=== REQUIRED ACTION ===
Go through the data below and copy each line where the word "screenshot" occurs.

──────── EXTRACTED DATA ────────

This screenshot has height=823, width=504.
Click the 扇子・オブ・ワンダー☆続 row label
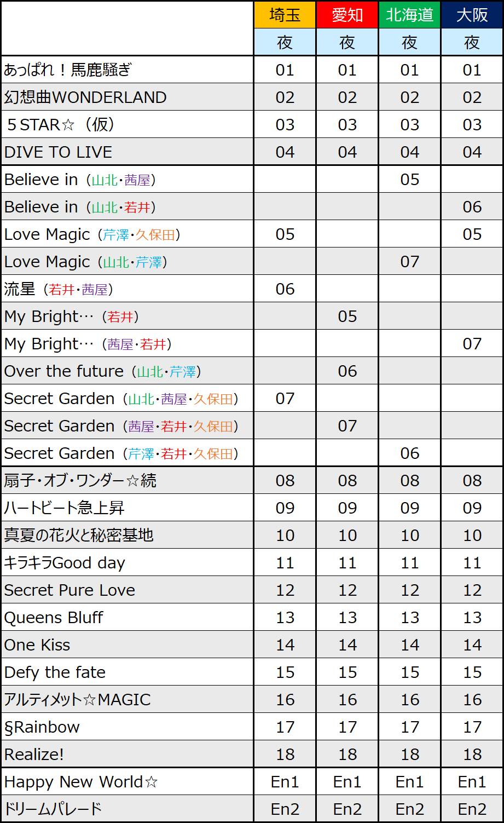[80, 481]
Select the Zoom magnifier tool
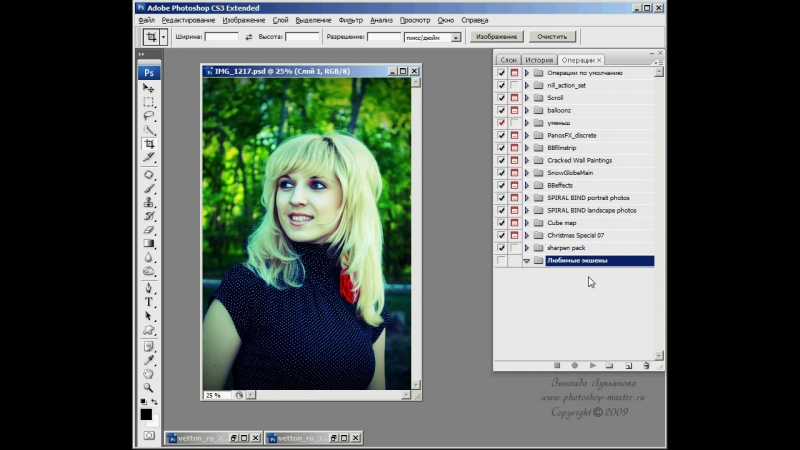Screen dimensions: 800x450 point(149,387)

────────
──────── EXTRACTED DATA ────────

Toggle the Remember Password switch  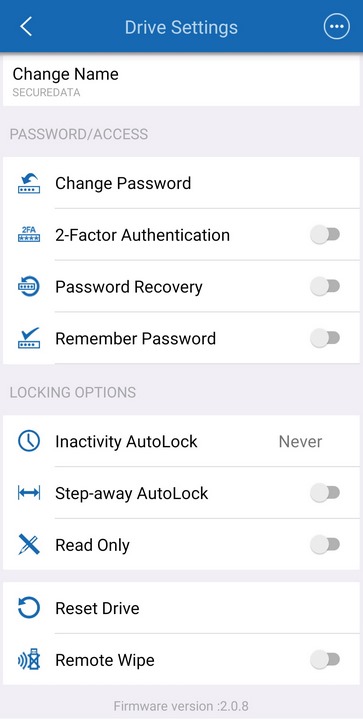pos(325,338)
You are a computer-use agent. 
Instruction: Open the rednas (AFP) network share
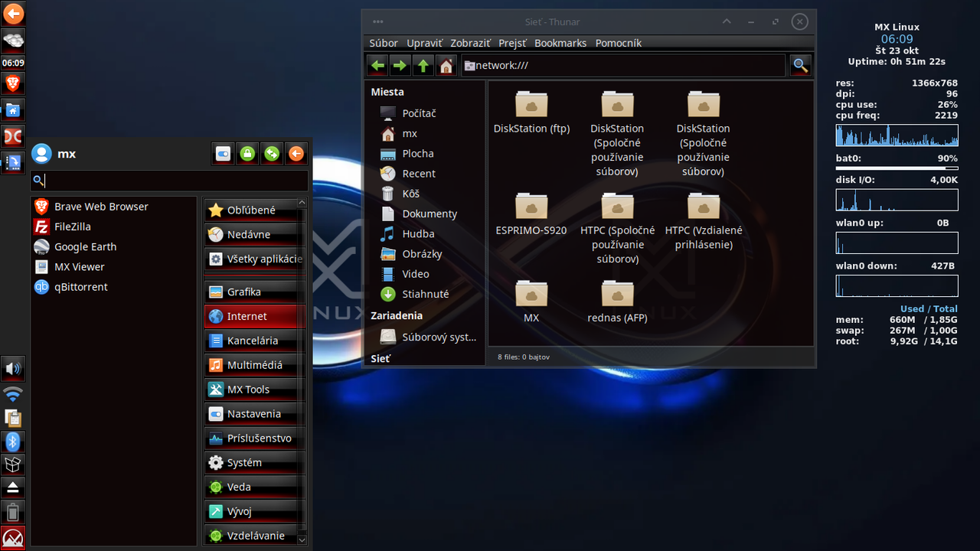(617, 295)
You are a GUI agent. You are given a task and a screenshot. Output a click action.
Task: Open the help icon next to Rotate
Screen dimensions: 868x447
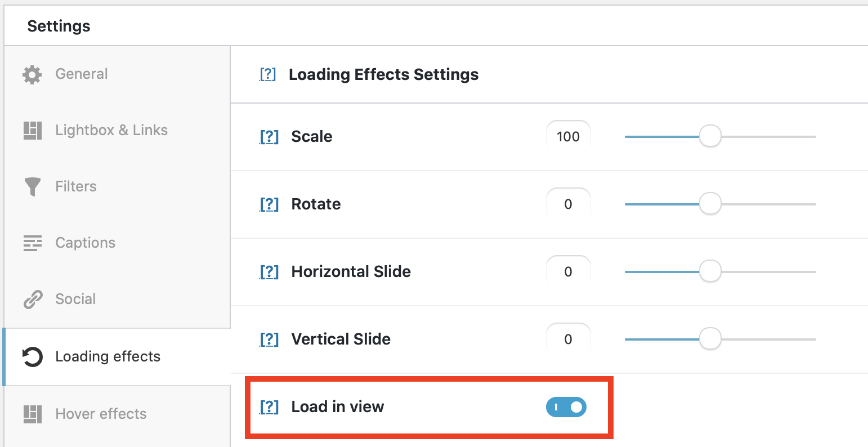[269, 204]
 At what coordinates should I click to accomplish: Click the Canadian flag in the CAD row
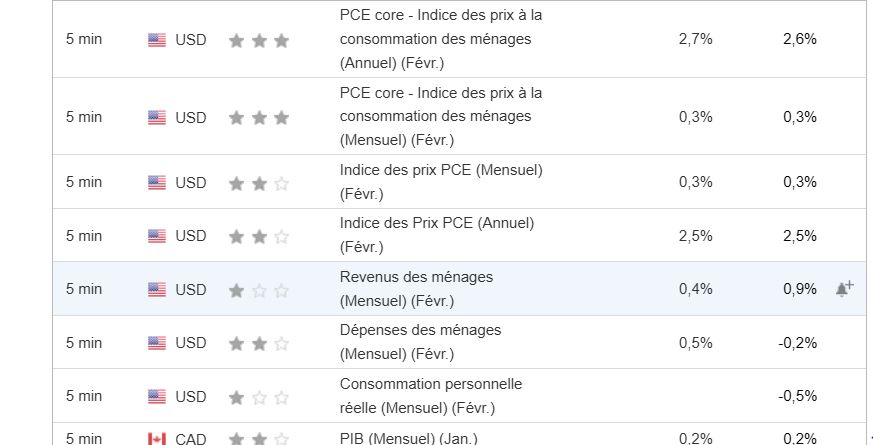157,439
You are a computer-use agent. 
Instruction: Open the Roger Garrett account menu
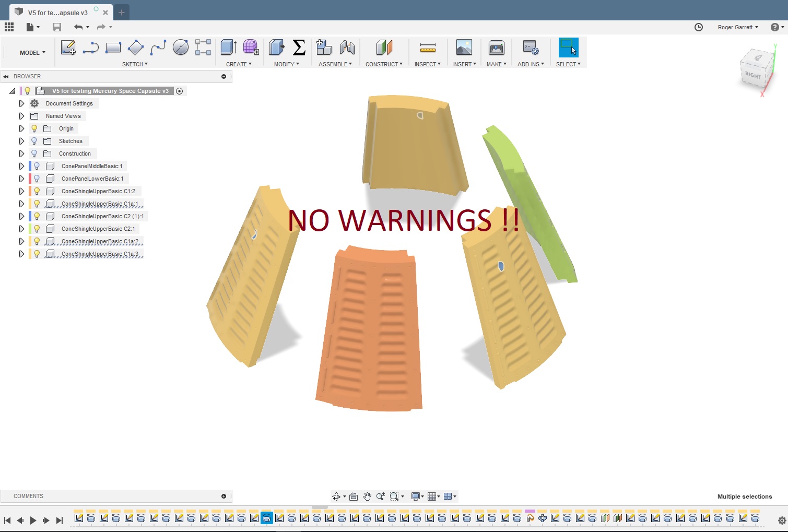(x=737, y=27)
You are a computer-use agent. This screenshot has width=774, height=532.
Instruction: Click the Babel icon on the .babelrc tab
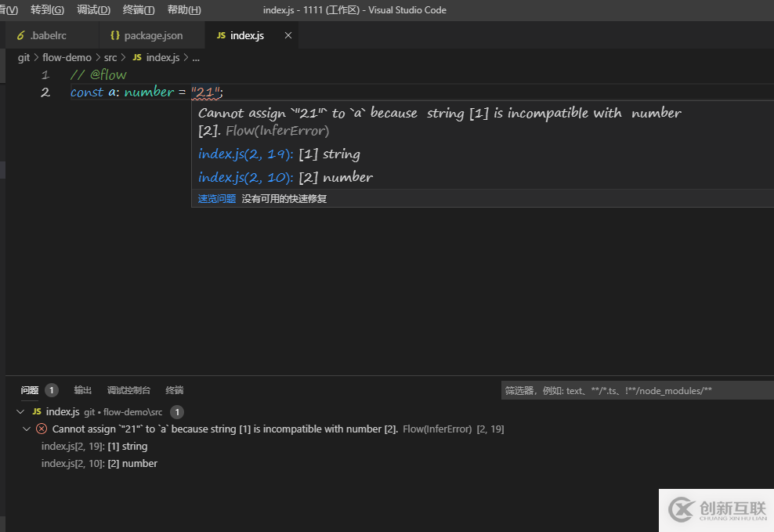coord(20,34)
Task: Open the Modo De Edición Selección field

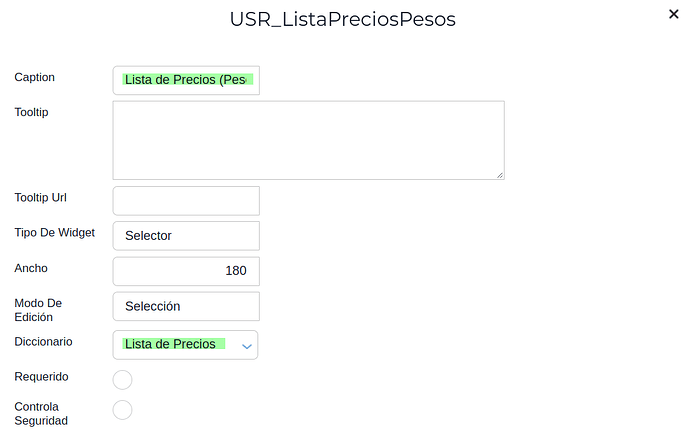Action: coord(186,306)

────────
──────── EXTRACTED DATA ────────

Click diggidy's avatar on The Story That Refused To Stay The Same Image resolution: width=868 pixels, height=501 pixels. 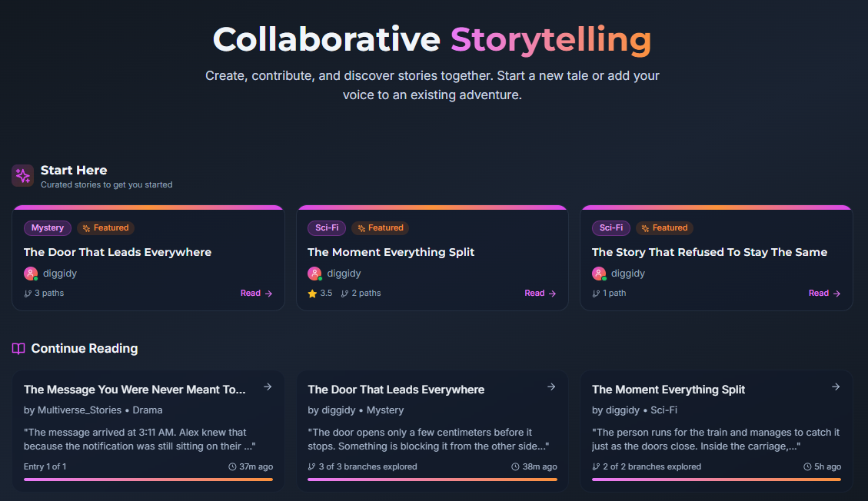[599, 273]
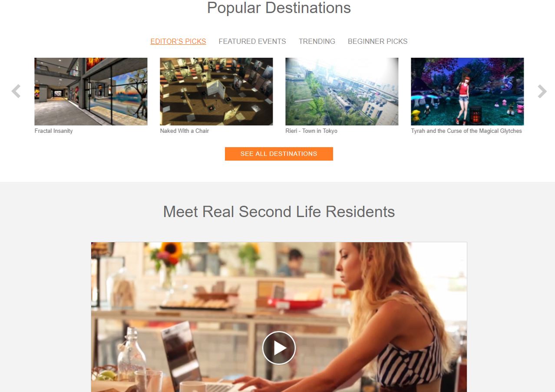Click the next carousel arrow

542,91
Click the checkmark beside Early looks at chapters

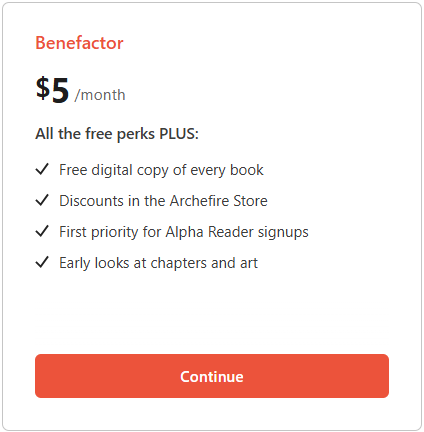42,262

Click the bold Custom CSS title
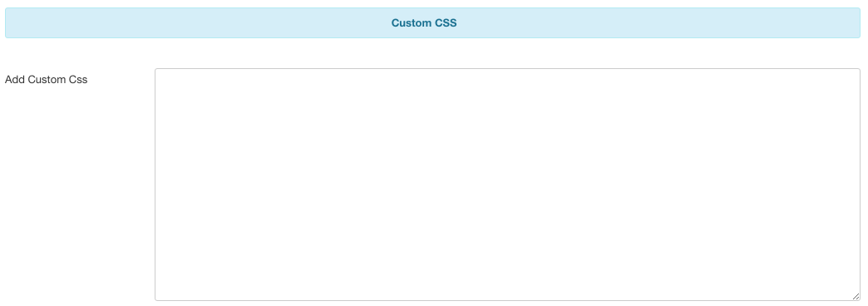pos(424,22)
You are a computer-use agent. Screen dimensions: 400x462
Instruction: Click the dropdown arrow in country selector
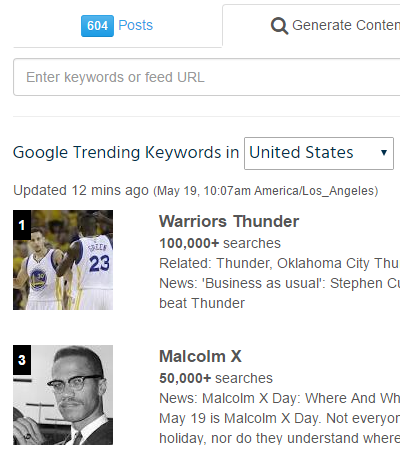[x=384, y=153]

────────

=== REPLY TO THE TASK ===
This screenshot has height=823, width=504.
You are a GUI agent. You are given a task and a screenshot. Output a click action.
You are a computer-use agent. This screenshot has width=774, height=532.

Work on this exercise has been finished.